Le origini: una versione premium del Sailor
Il Socool entra in gamma come proposta posizionata al di sopra del Sailor, il pick-up di base di Great Wall Motor, con l'obiettivo di offrire una carrozzeria più curata nello stile senza rinunciare all'impostazione robusta tipica dei pick-up commerciali cinesi dell'epoca.
- Carrozzeria basata sulla terza generazione dell'Isuzu Faster, prodotta su licenza
- Frontale condiviso con il fuoristrada Great Wall Pegasus
- Configurazioni a 2 porte o a doppia cabina 4 porte
Motore
2.2 benzina GW491QE, 105 CV
Motore e meccanica
Il Socool viene proposto con un'unica motorizzazione: il 2.2 litri a benzina a quattro cilindri siglato GW491QE, di derivazione Toyota, capace di erogare 105 CV. L'unico cambio disponibile è manuale a 5 rapporti.

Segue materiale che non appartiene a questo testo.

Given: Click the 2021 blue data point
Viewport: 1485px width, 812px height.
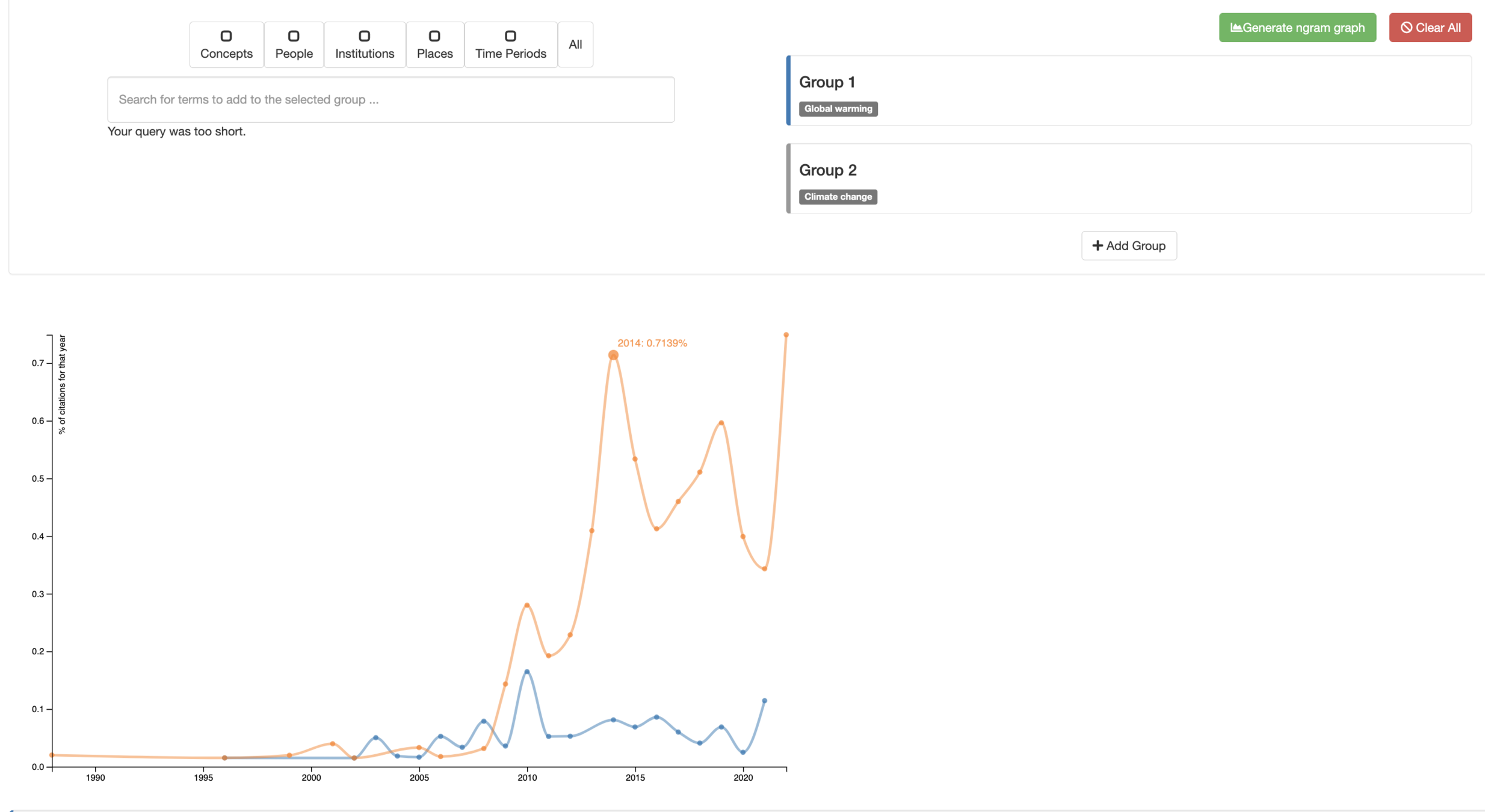Looking at the screenshot, I should pos(765,701).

Le dimensioni della versione documentata si attestano attorno a 5095 mm di lunghezza, 1795 mm di larghezza e 1710 mm di altezza, valori coerenti con l'impostazione da pick-up di taglio medio-grande dell'epoca.
Anni di produzione
2003-2010
Il Socool e il mercato italiano
A differenza del successivo Steed, che dal 2008 viene importato in Italia e resta tuttora l'unico pick-up Great Wall distribuito ufficialmente nel nostro Paese, il Socool non è mai stato commercializzato attraverso una rete ufficiale italiana. Chi lo trova oggi lo ha quindi acquisito tramite canali di importazione paralleli o mercati esteri, senza il supporto di un'assistenza dedicata sul territorio.
Fine carriera ed eredità
La produzione del Socool si chiude nel 2010, quando Great Wall Motor introduce il Wingle, costruito sulla stessa base meccanica ma con un'immagine più moderna e una gamma di motorizzazioni ampliata. Il Wingle apre la strada, negli anni successivi, alla famiglia Steed che diventerà il vero ambasciatore dei pick-up Great Wall sui mercati di esportazione, Italia inclusa.